Sat.Brought Dad's big truck over so I can use it tomorrow for a moving job. We went for a ride after supper this evening. Dad and Mom went to the show. Beautiful night.

My parents' diaries from those early years of their marriage are full of descriptions of exhausting physical labor and tedious household chores. But while they had very little money and no modern conveniences, they enjoyed life in ways that cost them nothing and gave them everything that really mattered. They visited friends and family constantly, shared suppers, played cards, went on picnics, attended lodge meetings, parties, and dances. People babysat each others' children so the parents could go to "the show" at the island's theater. And they helped each other with everything from hemming new curtains to building barns. Along with the hard work, the diaries describe a time during which people never seemed too busy for each other.

Dad lived to the age of 96. That's a lot of years. But once, near the end of his life, he told me those early years, even though they included the Depression, were the best of all. I hope I will always remember, no matter how busy my day or my week, to notice and be grateful for every "Beautiful night." Be busy, but remember to be happy too.

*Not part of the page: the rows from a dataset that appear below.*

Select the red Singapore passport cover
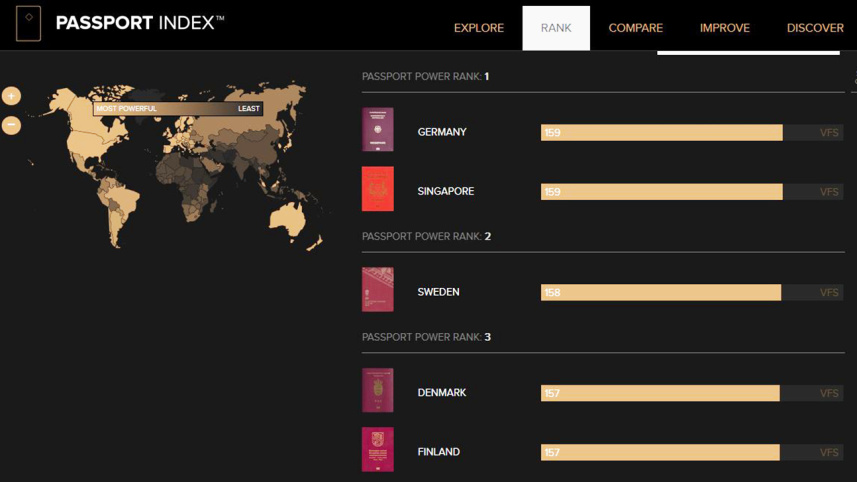The image size is (857, 482). tap(377, 189)
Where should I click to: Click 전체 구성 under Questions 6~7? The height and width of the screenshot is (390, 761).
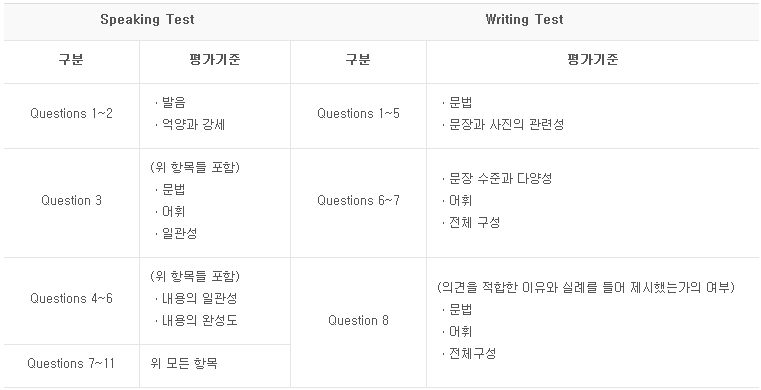[474, 222]
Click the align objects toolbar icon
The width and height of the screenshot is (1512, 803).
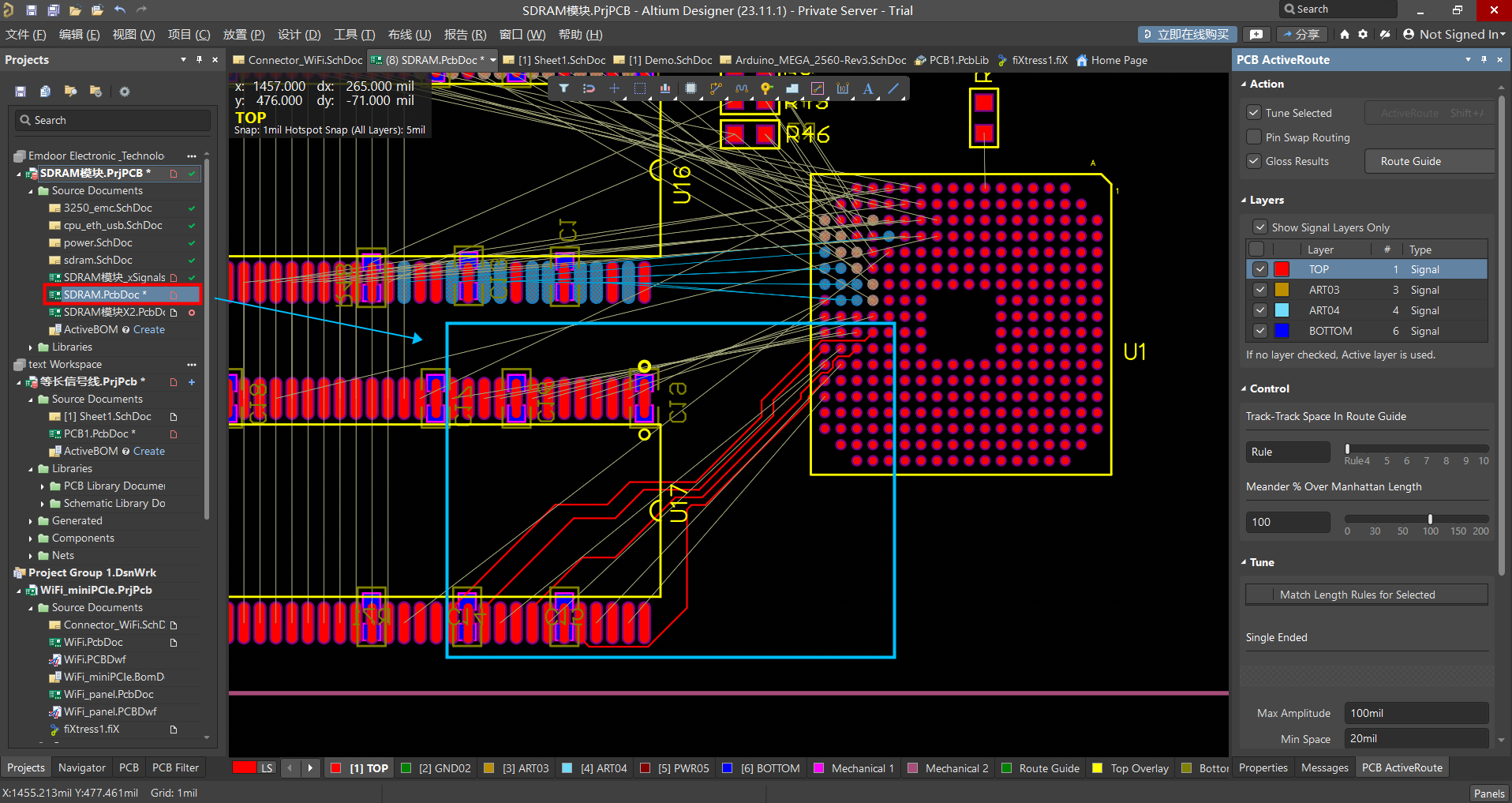click(665, 88)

 Copyright 2010 Candace J. Brown


Anonymous said...

Remembering and celebrating your parents is a good way to be "busy"! But making time for lunch with that lifelong friend might be more important than anything else you have in front of you. Don't mean to lecture, but people do disappear when we're not prepared for it -- and lunch with a friend reminds us of many solaces: the pleasure of sharing a meal, the delights of memory and conversation. So insist on a date, pick a place, and go for it. Your readers insist!

Anonymous said...

This is such a winderful blog..I was born in 1939, and as far back as I can remember, life was hard. The love that my blessed Mother gave us made up for all the bad times. How wonderful that you have your father's memories, written by him. I think I hae to agree with Jazzlives here..Memories that you and your friend made in your earlier years, making more new ones, is so important....Life passes us by so quickly, and sometimes it's too late to make "new memories." So much for that....I loved reading yours and your fathers writings.